Officers, fearing reprisal, didn't tell leader bad news, American officials say

War In Iraq

April 10, 2003|By Greg Miller | Greg Miller,SPECIAL TO THE SUN

WASHINGTON - In the end, Saddam Hussein's regime was so woefully unaware of its approaching demise that it was issuing orders to units that no longer existed, U.S. intelligence officials said yesterday.

It was so out of touch with the war's events that at times it seemed to believe the impossibly optimistic assertions served up every day by its information minister.

"There was [intelligence] that indicated they didn't fully appreciate the mess they were in," said one U.S. intelligence official. "Part of the problem was they believed their own spin."

"Nobody wants to tell Hussein and senior leaders bad news, so lots of times they don't," the official said. "They tend to believe things are going better than they are, and before you know it, coalition forces are up close and personal."

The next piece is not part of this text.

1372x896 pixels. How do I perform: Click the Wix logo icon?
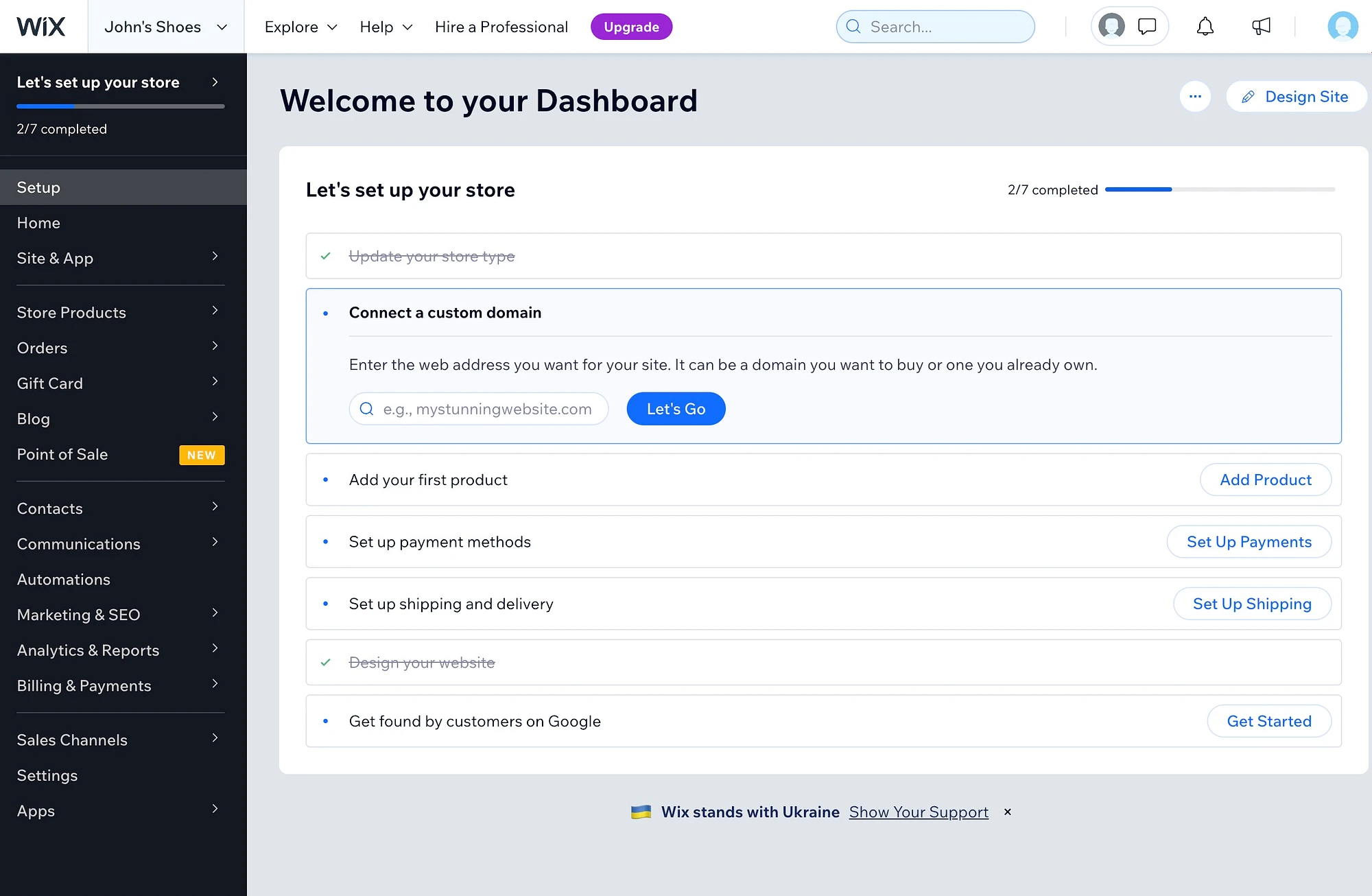pyautogui.click(x=41, y=26)
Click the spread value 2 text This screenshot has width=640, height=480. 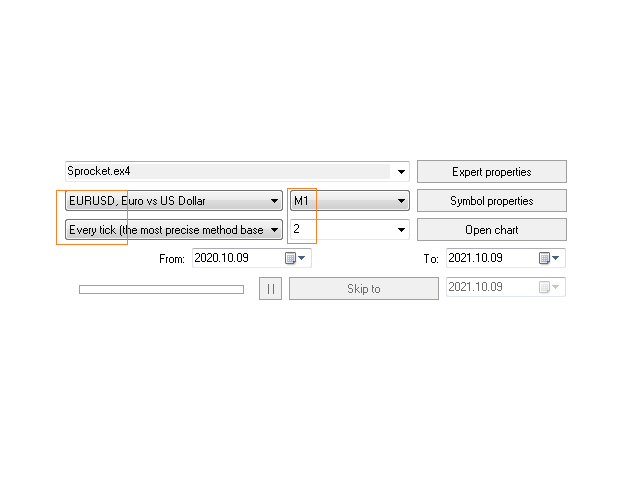point(296,229)
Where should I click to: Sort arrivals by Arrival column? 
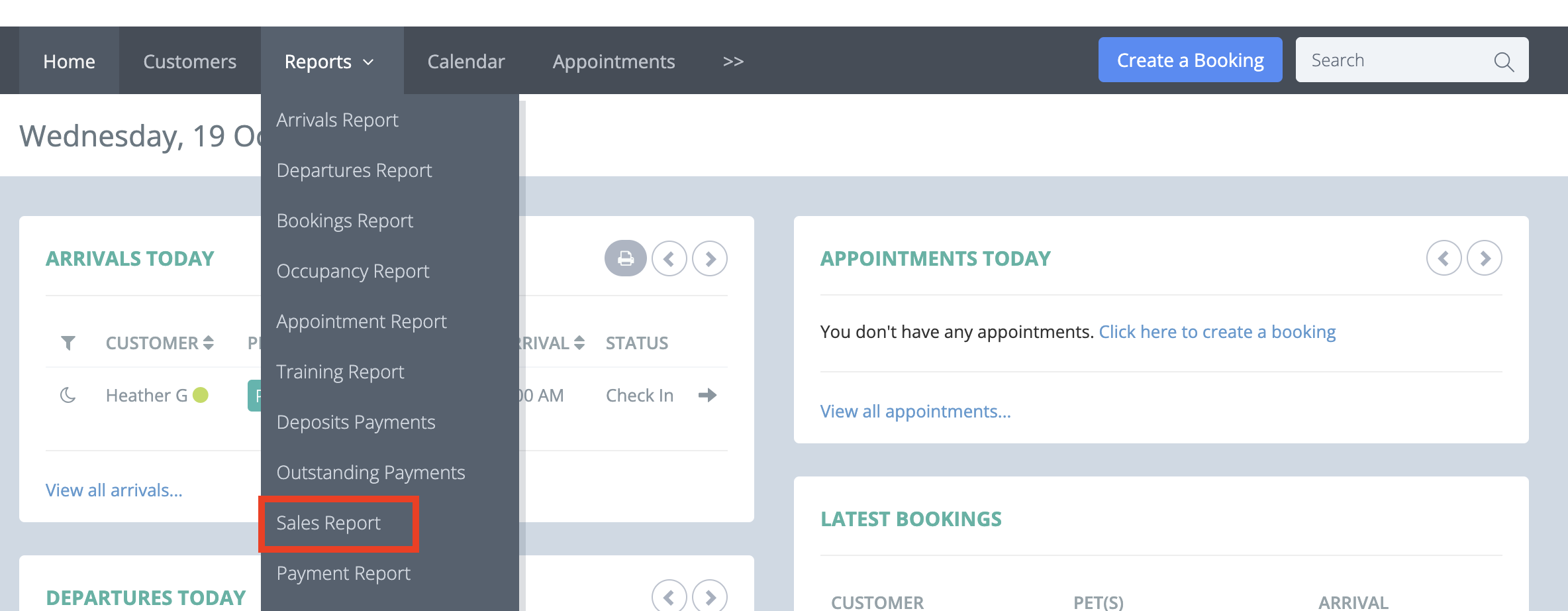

The collapse was so sudden it appeared to catch U.S. forces off guard as well and touched off a scramble by military and CIA operatives in Iraq for answers to an array of pressing questions. Chief among them are what happened to Hussein, where are his alleged banned weapons, and why weren't they used?

U.S. officials said they do not have answers and do not know what happened to other senior officials of the Iraqi government who seemed intent on holding out until yesterday, when they failed to show up for work and melted into the city.

Officials said rumors out of Baghdad are rampant, with reports that Hussein is holed up in the Russian Embassy, that he fled to Syria, was hiding in Tikrit, was killed in an airstrike Monday or died in a firefight after the bombs missed their mark.

"All those rumors are floating around Baghdad, and all of them have been reported through intelligence channels," one official said. "Any of them can be true. All of them can't be."

Indeed, officials said most of the reports were being chalked up as "rumint," spy agency shorthand for lowly regarded rumors intelligence.

At the Pentagon, Defense Secretary Donald H. Rumsfeld went through a list of requirements that are likely to drive intelligence work in Iraq for months.

He said the United States is particularly interested in locating Iraqi scientists with knowledge of the country's banned weapons programs. Deputy Defense Secretary Paul D. Wolfowitz has suggested that many of these scientists were rounded up by Hussein operatives before the war began. Their whereabouts are unknown.

The implosion of Hussein's regime renewed speculation that he was killed in an airstrike three days ago. But U.S. intelligence officials said they still have no clear evidence that Hussein or his sons were in the building when it was hit.

U.S. officials discounted reports in several British newspapers yesterday asserting that British intelligence believed Hussein had left the building through an underground tunnel before four 2,000-pound bombs turned the site to rubble.

A U.S. official said Britain's MI-6 had a source who heard from another person Hussein had escaped. "It could be right, but neither they nor we have come to any conclusion," the official said. "No one has determined it to be true."

Rumsfeld suggested yesterday that Hussein or others could have fled the country, saying there is evidence that "senior regime people are moving out of Iraq into Syria" and then on to other destinations.

But a U.S. intelligence official said that while there have been reports that one of Hussein's three wives fled to Syria before the war, there is no indication that Hussein or members of his inner circle have left Baghdad.

"We don't know where they are," the official said, "but there's no evidence that they've gotten out in any direction."

Hussein's ancestral hometown of Tikrit, north of Baghdad, remains a possible hide-out, the official said. But he noted that U.S. forces had all but sealed off routes between the two cities days ago.

Officials said the intelligence community is at a loss to explain why Hussein didn't use the chemical weapons that were the Bush administration's primary justification for the war.

Greg Miller is a reporter for the Los Angeles Times, a Tribune Publishing newspaper.